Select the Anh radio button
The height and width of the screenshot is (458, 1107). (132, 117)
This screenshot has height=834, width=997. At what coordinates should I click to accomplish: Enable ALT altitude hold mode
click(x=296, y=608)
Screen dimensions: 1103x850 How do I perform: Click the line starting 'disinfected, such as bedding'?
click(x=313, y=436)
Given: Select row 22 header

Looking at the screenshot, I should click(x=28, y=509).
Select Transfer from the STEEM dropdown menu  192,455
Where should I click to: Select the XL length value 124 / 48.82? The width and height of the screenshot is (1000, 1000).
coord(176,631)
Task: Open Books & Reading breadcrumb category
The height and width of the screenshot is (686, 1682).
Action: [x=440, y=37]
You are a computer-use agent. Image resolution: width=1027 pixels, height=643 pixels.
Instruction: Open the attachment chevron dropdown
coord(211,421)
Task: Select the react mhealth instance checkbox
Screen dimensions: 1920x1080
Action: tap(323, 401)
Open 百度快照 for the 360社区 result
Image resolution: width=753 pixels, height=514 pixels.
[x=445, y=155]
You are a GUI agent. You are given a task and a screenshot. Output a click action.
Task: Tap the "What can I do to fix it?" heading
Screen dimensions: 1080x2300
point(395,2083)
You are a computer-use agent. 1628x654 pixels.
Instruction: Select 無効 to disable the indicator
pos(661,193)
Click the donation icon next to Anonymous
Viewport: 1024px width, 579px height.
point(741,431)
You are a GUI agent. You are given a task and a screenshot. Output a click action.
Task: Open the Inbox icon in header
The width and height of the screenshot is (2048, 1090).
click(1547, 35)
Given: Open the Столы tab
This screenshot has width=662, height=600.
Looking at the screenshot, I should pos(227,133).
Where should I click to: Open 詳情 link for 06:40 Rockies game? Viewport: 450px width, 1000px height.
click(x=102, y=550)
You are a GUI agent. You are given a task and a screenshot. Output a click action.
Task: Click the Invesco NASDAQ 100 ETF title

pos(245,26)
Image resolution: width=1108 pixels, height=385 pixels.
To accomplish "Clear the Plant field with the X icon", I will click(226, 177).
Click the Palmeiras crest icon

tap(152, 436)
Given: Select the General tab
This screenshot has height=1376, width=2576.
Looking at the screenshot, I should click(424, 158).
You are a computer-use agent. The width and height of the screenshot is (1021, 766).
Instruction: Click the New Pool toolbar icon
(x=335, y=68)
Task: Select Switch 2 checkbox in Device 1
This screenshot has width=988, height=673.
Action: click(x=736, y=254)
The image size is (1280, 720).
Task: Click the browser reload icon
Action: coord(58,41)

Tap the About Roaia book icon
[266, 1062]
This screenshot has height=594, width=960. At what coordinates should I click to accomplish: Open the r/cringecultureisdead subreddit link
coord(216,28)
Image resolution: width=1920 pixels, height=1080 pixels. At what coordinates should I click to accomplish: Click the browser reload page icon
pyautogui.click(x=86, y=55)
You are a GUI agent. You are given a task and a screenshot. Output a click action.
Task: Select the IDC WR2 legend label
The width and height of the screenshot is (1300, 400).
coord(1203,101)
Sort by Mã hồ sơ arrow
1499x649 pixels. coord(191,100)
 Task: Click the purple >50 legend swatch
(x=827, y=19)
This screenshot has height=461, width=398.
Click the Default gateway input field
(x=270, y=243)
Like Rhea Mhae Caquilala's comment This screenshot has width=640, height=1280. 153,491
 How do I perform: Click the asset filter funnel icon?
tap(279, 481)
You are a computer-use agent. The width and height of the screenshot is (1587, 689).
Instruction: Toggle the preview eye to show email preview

- THE REQUEST
Format every line of the records above as a Markdown table with two columns, Row and Line. Number the rows in order and leave out blank lines.

- COMPLETE ANSWER
| Row | Line |
|---|---|
| 1 | Select the Anh radio button |
| 2 | The height and width of the screenshot is (458, 1107). (132, 117) |
| 3 | This screenshot has height=834, width=997. At what coordinates should I click to accomplish: Enable ALT altitude hold mode |
| 4 | click(x=296, y=608) |
| 5 | Screen dimensions: 1103x850 How do I perform: Click the line starting 'disinfected, such as bedding'? |
| 6 | click(x=313, y=436) |
| 7 | Given: Select row 22 header |
| 8 | Looking at the screenshot, I should click(x=28, y=509). |
| 9 | Select Transfer from the STEEM dropdown menu  192,455 |
| 10 | Where should I click to: Select the XL length value 124 / 48.82? The width and height of the screenshot is (1000, 1000). |
| 11 | coord(176,631) |
| 12 | Task: Open Books & Reading breadcrumb category |
| 13 | The height and width of the screenshot is (686, 1682). |
| 14 | Action: [x=440, y=37] |
| 15 | You are a computer-use agent. Image resolution: width=1027 pixels, height=643 pixels. |
| 16 | Instruction: Open the attachment chevron dropdown |
| 17 | coord(211,421) |
| 18 | Task: Select the react mhealth instance checkbox |
| 19 | Screen dimensions: 1920x1080 |
| 20 | Action: tap(323, 401) |
| 21 | Open 百度快照 for the 360社区 result |
| 22 | Image resolution: width=753 pixels, height=514 pixels. |
| 23 | [x=445, y=155] |
| 24 | You are a GUI agent. You are given a task and a screenshot. Output a click action. |
| 25 | Task: Tap the "What can I do to fix it?" heading |
| 26 | Screen dimensions: 1080x2300 |
| 27 | point(395,2083) |
| 28 | You are a computer-use agent. 1628x654 pixels. |
| 29 | Instruction: Select 無効 to disable the indicator |
| 30 | pos(661,193) |
| 31 | Click the donation icon next to Anonymous |
| 32 | Viewport: 1024px width, 579px height. |
| 33 | point(741,431) |
| 34 | You are a GUI agent. You are given a task and a screenshot. Output a click action. |
| 35 | Task: Open the Inbox icon in header |
| 36 | The width and height of the screenshot is (2048, 1090). |
| 37 | click(1547, 35) |
| 38 | Given: Open the Столы tab |
| 39 | This screenshot has width=662, height=600. |
| 40 | Looking at the screenshot, I should pos(227,133). |
| 41 | Where should I click to: Open 詳情 link for 06:40 Rockies game? Viewport: 450px width, 1000px height. |
| 42 | click(x=102, y=550) |
| 43 | You are a GUI agent. You are given a task and a screenshot. Output a click action. |
| 44 | Task: Click the Invesco NASDAQ 100 ETF title |
| 45 | pos(245,26) |
| 46 | Image resolution: width=1108 pixels, height=385 pixels. |
| 47 | To accomplish "Clear the Plant field with the X icon", I will click(226, 177). |
| 48 | Click the Palmeiras crest icon |
| 49 | tap(152, 436) |
| 50 | Given: Select the General tab |
| 51 | This screenshot has height=1376, width=2576. |
| 52 | Looking at the screenshot, I should click(424, 158). |
| 53 | You are a computer-use agent. The width and height of the screenshot is (1021, 766). |
| 54 | Instruction: Click the New Pool toolbar icon |
| 55 | (x=335, y=68) |
| 56 | Task: Select Switch 2 checkbox in Device 1 |
| 57 | This screenshot has width=988, height=673. |
| 58 | Action: click(x=736, y=254) |
| 59 | The image size is (1280, 720). |
| 60 | Task: Click the browser reload icon |
| 61 | Action: coord(58,41) |
| 62 | Tap the About Roaia book icon |
| 63 | [266, 1062] |
| 64 | This screenshot has height=594, width=960. At what coordinates should I click to accomplish: Open the r/cringecultureisdead subreddit link |
| 65 | coord(216,28) |
| 66 | Image resolution: width=1920 pixels, height=1080 pixels. At what coordinates should I click to accomplish: Click the browser reload page icon |
| 67 | pyautogui.click(x=86, y=55) |
| 68 | You are a GUI agent. You are given a task and a screenshot. Output a click action. |
| 69 | Task: Select the IDC WR2 legend label |
| 70 | The width and height of the screenshot is (1300, 400). |
| 71 | coord(1203,101) |
| 72 | Sort by Mã hồ sơ arrow |
| 73 | 1499x649 pixels. coord(191,100) |
| 74 |  Task: Click the purple >50 legend swatch |
| 75 | (x=827, y=19) |
| 76 | This screenshot has height=461, width=398. |
| 77 | Click the Default gateway input field |
| 78 | (x=270, y=243) |
| 79 | Like Rhea Mhae Caquilala's comment This screenshot has width=640, height=1280. 153,491 |
| 80 |  How do I perform: Click the asset filter funnel icon? |
| 81 | tap(279, 481) |
| 82 | You are a computer-use agent. The width and height of the screenshot is (1587, 689). |
| 83 | Instruction: Toggle the preview eye to show email preview |